Ear Infections In Children

Ear infections are common, with children more likely to experience ear infections than adults.

It is estimated that more than three quarters of all children will have at least one ear infection by their third birthday, and nearly half of those will have three or more infections by then. Ear infections can affect both the inner and outer ear, with inner ear infections being the most common.

Outer ear infections are commonly referred to as Swimmer’s Ear due to extended periods of time spent in water. This type of infection usually isn’t dangerous, and most often clear up after a few days of treatment prescribed by your doctor in addition to limiting time spent in water.

Because ear infections often clear up on their own, using ibuprofen will help to relieve the pain and any accompanying fever.

An inner ear infection is most often caused by a bacterial or viral infection that affects the middle ear, which is the space behind the ear drum.
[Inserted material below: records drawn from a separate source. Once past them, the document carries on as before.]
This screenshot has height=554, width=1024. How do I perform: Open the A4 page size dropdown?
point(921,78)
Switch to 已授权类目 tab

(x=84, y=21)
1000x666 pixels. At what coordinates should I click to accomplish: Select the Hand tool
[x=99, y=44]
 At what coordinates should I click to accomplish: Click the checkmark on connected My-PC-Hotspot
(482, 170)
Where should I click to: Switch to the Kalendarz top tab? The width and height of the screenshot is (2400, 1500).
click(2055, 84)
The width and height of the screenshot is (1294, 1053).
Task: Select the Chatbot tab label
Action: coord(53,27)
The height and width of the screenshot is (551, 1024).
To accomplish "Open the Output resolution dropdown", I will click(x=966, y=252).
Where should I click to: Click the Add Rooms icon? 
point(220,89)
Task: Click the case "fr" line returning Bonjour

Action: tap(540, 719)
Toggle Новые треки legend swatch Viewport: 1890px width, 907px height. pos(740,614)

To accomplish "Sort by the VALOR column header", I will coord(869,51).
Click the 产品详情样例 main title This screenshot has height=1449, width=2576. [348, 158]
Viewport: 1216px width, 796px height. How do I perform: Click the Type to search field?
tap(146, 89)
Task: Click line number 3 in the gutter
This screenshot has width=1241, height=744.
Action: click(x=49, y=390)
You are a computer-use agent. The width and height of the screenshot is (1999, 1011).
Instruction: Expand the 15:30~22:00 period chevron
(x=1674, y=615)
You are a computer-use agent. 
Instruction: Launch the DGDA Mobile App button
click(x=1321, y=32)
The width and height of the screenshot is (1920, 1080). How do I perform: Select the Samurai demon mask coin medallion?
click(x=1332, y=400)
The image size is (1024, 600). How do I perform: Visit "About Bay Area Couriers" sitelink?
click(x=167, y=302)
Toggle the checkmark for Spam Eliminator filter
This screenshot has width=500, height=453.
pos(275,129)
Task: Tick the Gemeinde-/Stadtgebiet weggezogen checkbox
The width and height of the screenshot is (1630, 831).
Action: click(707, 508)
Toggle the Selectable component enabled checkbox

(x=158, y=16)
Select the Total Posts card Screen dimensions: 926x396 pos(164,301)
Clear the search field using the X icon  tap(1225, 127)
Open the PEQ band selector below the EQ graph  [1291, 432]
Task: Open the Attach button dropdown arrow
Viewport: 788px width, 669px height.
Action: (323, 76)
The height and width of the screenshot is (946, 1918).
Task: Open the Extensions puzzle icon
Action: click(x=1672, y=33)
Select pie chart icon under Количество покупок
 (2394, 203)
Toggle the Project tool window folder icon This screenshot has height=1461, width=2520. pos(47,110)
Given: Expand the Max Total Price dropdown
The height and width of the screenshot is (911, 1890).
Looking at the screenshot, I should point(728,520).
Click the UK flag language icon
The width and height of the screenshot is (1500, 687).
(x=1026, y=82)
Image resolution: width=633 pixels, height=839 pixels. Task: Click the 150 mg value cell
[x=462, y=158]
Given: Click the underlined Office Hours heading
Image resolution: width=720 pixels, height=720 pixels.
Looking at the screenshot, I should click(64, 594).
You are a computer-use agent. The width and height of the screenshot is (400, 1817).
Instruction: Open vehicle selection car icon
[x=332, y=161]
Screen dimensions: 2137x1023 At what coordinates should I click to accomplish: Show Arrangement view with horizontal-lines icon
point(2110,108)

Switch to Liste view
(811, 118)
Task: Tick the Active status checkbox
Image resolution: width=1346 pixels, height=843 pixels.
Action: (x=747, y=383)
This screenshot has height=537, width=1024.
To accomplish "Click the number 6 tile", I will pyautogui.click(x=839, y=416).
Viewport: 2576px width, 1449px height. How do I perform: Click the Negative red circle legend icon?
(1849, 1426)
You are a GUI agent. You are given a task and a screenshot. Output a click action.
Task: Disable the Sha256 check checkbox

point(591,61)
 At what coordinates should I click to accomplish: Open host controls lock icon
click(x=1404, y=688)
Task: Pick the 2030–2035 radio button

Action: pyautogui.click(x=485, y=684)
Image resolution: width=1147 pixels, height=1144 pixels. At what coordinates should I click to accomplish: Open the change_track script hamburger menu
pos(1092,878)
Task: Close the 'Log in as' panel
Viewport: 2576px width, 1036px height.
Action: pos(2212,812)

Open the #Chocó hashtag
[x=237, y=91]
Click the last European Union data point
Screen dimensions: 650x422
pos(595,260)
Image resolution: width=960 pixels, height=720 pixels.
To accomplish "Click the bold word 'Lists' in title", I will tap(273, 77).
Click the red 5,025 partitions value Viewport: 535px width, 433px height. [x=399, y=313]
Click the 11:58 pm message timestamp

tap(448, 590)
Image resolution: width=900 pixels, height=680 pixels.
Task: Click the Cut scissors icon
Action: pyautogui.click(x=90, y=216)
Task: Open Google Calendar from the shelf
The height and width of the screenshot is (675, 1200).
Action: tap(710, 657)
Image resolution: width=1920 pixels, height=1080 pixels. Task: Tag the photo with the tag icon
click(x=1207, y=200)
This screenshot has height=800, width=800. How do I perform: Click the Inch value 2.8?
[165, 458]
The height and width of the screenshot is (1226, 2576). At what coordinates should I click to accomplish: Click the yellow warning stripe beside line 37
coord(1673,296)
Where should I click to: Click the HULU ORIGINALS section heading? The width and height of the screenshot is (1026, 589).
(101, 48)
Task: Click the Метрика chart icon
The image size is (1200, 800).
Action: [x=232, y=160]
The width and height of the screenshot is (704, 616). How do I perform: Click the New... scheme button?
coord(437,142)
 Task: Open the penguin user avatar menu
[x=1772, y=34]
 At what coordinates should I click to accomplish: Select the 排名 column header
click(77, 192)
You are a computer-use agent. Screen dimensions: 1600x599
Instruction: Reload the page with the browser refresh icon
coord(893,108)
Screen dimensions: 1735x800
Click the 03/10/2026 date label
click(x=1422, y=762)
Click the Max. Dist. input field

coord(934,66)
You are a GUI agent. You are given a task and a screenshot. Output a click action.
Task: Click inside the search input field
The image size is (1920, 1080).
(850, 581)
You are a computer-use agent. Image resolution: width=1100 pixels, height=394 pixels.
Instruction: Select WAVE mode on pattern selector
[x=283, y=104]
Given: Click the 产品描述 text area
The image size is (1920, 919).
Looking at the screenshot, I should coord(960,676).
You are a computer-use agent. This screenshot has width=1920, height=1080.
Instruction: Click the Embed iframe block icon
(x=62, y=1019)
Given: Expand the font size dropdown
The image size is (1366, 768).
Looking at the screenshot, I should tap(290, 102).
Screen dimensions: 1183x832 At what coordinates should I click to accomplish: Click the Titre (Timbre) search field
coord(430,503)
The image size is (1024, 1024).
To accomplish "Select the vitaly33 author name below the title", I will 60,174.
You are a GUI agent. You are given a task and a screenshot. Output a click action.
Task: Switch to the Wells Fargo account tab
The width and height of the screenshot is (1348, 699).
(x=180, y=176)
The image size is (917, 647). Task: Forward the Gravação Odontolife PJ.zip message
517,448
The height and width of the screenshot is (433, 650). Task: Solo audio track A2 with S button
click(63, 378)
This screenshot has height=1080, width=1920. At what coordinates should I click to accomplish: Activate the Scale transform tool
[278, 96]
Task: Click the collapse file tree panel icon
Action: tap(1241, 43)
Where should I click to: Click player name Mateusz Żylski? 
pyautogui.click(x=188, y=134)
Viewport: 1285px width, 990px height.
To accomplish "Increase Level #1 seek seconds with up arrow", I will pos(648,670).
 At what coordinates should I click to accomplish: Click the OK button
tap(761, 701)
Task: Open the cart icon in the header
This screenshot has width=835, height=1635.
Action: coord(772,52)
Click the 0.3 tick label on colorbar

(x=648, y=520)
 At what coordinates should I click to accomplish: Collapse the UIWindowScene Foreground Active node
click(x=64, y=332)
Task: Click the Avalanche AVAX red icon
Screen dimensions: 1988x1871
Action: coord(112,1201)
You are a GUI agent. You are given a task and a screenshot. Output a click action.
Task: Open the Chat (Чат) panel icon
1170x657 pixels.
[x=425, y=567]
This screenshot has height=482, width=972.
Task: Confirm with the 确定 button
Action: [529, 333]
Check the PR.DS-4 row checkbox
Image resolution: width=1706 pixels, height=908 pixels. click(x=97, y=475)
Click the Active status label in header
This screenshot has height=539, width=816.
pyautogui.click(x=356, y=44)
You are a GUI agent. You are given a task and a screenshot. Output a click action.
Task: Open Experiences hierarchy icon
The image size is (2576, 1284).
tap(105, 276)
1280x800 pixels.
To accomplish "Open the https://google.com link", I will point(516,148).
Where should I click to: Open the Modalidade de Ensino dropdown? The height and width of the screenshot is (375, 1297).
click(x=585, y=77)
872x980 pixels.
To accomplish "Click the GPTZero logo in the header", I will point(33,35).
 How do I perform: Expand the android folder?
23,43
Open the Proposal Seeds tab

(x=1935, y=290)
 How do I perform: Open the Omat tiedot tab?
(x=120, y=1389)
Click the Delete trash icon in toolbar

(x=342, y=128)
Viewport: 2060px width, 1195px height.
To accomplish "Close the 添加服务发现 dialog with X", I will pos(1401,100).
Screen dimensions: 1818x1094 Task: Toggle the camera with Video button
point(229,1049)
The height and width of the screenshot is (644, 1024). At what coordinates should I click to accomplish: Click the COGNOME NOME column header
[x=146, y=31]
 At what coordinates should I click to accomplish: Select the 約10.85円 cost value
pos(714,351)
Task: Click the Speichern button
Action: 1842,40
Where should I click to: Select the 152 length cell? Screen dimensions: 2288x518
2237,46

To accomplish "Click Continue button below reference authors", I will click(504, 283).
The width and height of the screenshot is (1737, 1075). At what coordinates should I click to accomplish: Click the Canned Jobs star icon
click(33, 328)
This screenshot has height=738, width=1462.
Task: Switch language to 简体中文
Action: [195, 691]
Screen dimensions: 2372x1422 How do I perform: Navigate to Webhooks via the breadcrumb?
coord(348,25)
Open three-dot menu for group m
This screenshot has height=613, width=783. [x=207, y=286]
When your child has a cold, allergy, or infection of the nose or throat, it can cause a blockage in the Eustachian tube. Ear infections occur when fluid becomes trapped in the middle ear and, because of the build-up of fluid, this can lead to inflammation and can become very painful.

Symptoms of an inner ear infection in children can include:

  • tugging at the ear
  • poor sleep
  • fever
  • irritability, restlessness
  • ear drainage
  • diminished appetite
  • crying at night when lying down

To prevent ear infections, it is recommended to:

  • avoid areas where smoke is present as cigarette smoke can prevent the Eustachian tubes from working properly
  • stay away from people who have colds, if possible
  • wash hands regularly
  • try not to touch the nose and eyes

Because ear infections often clear up on their own, using ibuprofen (Children’s Advil) will help to relieve the pain and any accompanying fever. You may also want to take your child to a doctor to ensure the infection is not serious, requiring an antibiotic.